AGU quer investigação de promotora que pediu quebra de sigilo telefônico do Planalto

15 de abril de 2014

Da Agência Brasil

A AGU (Advocacia-Geral da União) entrou nesta terça-feira (15/4) com uma reclamação disciplinar no CNMP (Conselho Nacional do Ministério Público) para apurar a conduta da promotora Márcia Milhomens Sirotheau Correa, do MP-DFT (Ministério Público do Distrito Federal e Territórios).

O pedido foi feito após a defesa do ex-ministro da Casa Civil José Dirceu, condenado na Ação Penal 470, o processo do mensalão, ter informado ao STF (Supremo Tribunal Federal) que a promotora pediu a quebra do sigilo das ligações de celular feitas na área do Palácio do Planalto.

O pedido faz parte da investigação para apurar se Dirceu usou celular no Presídio da Papuda, no Distrito Federal. A assessoria do MP disse que a promotora  vai se manifestar apenas no processo.

Márcia pediu ao STF a quebra do sigilo das ligações telefônicas dos envolvidos. A promotora forneceu as coordenadas geográficas da região, indicando a longitude e latitude das áreas onde as ligações teriam ocorrido.

Segundo o advogado de Dirceu, uma das coordenadas está localizada no CIR (Centro de Internamento e Reeducação), onde o ex-ministro está preso. O outro local, de acordo com a defesa, é o Palácio do Planalto. Para justificar a afirmação sobre as localizações, o advogado anexou o laudo de um engenheiro agrônomo.

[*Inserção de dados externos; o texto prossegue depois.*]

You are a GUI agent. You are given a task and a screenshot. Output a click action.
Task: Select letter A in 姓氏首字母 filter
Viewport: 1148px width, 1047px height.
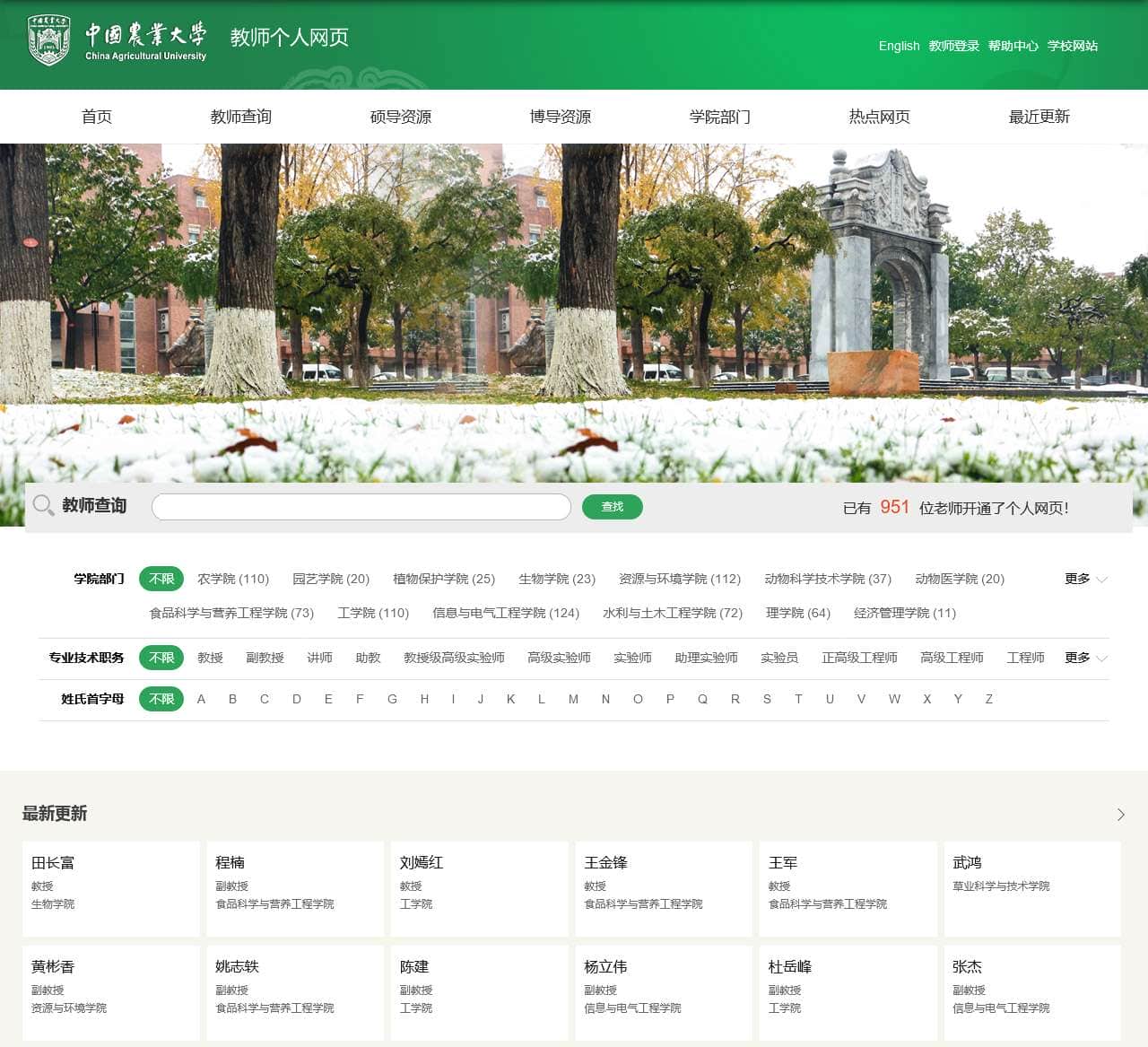[201, 699]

Na mesma petição, a defesa de Dirceu reafirmou que o ex-ministro não falou ao celular e pediu que a autorização de trabalho externo em escritório da advocacia seja concedida. Também foram anexadas as contas de celular de James Correia, secretário da Indústria, Comércio e Mineração da Bahia, suspeito de ter conversado com Dirceu.